● ASSIGNMENT: The required lines are those that contain "computer"; pull them out of the data and copy them.

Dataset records
........

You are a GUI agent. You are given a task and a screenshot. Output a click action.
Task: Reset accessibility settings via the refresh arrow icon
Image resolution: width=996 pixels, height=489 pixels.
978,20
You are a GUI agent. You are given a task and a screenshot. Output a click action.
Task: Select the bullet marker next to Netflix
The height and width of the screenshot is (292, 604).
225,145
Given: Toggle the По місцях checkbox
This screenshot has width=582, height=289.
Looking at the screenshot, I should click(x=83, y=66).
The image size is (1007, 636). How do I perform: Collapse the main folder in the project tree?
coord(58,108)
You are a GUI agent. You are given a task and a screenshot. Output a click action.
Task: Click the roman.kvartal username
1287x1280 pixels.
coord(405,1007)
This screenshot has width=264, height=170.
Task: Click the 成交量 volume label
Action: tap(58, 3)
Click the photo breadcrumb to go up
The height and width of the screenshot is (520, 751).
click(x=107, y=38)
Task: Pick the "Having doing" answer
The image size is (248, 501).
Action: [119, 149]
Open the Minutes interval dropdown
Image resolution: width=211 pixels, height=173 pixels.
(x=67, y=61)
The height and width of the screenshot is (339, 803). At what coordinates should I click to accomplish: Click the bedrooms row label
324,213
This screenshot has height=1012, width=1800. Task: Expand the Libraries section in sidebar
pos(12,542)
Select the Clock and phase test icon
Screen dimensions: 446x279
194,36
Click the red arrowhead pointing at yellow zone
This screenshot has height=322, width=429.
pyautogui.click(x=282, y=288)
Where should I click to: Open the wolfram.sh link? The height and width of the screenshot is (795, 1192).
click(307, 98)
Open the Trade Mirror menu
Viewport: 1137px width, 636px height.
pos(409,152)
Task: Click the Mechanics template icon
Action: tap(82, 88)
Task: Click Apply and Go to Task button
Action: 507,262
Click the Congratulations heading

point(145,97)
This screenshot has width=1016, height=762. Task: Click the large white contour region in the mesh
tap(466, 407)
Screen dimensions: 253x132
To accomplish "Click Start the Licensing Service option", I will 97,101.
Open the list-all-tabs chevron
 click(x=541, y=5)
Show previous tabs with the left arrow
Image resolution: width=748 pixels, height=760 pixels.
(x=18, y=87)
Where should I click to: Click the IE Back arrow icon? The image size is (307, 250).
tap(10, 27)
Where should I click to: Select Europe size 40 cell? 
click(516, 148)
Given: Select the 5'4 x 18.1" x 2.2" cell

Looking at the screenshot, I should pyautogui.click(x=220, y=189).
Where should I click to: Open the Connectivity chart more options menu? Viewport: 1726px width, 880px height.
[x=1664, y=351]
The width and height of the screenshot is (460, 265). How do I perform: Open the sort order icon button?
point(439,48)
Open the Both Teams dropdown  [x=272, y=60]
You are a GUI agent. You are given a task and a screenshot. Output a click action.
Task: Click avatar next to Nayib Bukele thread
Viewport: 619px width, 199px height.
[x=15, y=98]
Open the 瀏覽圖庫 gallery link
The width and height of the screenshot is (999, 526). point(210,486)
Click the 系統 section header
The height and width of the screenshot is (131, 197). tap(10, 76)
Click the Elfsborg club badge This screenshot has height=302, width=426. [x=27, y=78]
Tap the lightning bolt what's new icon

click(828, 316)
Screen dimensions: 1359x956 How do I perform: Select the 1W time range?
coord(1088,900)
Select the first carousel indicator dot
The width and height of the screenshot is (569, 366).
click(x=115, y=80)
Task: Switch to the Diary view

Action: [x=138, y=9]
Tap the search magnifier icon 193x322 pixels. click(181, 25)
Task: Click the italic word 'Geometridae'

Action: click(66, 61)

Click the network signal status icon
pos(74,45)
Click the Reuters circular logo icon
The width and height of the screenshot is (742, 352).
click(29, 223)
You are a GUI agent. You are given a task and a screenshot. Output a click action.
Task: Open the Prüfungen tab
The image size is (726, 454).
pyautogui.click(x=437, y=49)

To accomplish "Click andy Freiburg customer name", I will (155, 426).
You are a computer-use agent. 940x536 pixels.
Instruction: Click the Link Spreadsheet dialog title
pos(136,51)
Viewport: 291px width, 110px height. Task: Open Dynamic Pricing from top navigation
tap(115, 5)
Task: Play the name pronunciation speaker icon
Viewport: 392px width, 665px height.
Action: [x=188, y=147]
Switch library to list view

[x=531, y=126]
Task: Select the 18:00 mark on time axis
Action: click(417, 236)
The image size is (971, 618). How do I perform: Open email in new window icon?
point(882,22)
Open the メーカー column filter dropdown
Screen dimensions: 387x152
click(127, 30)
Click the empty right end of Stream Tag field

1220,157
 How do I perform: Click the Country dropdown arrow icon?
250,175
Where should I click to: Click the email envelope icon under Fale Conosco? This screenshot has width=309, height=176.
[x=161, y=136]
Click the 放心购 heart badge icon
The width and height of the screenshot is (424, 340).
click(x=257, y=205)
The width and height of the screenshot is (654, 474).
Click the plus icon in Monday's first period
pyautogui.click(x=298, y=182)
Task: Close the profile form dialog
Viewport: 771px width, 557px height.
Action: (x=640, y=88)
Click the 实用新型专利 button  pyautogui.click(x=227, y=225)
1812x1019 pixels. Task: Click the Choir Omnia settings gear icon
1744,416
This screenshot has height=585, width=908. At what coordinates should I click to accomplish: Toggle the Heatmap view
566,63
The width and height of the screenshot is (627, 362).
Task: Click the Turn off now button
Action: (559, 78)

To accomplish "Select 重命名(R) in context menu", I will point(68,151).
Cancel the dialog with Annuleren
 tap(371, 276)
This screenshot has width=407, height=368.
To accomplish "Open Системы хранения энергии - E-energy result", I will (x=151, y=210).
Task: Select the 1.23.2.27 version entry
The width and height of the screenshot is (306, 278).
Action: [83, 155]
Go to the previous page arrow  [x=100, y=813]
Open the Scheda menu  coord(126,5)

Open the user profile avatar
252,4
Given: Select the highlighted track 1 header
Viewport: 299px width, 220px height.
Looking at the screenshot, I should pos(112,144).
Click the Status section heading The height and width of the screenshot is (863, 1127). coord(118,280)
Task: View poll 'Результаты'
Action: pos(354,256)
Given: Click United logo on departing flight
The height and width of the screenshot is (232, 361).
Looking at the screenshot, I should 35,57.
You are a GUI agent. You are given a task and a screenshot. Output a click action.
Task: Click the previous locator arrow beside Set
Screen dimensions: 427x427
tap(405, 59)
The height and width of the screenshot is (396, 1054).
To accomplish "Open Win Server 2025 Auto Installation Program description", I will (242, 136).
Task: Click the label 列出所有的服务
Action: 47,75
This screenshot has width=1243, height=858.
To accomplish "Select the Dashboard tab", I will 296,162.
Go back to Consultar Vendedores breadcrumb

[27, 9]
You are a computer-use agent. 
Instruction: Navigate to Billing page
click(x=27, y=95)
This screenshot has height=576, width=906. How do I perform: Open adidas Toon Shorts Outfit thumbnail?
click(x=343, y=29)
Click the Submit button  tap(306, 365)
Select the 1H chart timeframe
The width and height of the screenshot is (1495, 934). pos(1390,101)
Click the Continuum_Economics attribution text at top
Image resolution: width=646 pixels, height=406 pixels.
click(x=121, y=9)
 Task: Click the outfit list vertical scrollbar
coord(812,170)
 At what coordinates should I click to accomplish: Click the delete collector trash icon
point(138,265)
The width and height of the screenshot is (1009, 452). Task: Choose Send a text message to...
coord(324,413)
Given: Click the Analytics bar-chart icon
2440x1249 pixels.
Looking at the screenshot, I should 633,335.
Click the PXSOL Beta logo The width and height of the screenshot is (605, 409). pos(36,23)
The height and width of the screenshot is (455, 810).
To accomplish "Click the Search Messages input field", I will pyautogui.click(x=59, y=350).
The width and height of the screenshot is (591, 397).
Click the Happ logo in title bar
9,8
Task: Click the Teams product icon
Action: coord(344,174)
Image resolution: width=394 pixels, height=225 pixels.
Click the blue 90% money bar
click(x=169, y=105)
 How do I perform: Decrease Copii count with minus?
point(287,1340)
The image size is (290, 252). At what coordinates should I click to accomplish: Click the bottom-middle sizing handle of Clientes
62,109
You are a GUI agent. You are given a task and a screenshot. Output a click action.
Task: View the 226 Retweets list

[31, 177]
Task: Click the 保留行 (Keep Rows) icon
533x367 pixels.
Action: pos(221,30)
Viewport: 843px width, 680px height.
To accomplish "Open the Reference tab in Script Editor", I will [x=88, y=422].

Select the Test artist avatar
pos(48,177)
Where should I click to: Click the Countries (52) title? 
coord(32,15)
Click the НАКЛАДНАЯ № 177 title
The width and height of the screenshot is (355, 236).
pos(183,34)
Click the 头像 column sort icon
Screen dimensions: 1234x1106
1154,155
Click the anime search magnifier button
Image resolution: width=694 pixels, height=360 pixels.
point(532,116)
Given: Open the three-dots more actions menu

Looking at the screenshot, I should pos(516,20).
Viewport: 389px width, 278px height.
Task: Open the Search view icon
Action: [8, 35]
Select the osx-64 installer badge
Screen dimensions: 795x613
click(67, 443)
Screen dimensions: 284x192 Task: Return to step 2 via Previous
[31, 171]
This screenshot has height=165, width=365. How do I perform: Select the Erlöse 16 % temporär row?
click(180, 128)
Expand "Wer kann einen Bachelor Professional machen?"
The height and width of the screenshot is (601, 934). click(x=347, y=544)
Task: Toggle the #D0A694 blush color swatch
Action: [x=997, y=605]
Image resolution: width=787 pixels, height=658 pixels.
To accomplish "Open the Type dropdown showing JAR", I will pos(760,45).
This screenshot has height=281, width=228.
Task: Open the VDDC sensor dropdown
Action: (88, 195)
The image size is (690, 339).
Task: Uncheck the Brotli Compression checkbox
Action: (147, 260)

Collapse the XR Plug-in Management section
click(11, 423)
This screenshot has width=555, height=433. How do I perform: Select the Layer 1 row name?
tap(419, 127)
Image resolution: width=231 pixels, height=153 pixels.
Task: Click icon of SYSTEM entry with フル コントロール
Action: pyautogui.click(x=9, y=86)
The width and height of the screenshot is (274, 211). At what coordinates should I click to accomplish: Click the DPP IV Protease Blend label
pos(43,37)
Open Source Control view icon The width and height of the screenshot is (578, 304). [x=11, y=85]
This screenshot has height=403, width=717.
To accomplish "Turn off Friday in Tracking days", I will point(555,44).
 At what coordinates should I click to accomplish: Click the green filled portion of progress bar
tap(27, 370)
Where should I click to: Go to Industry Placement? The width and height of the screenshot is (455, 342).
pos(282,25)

........

● SOLUTION TO THIS TASK:
You are a computer-use agent. 940x536 pixels.
You are a computer-use agent. 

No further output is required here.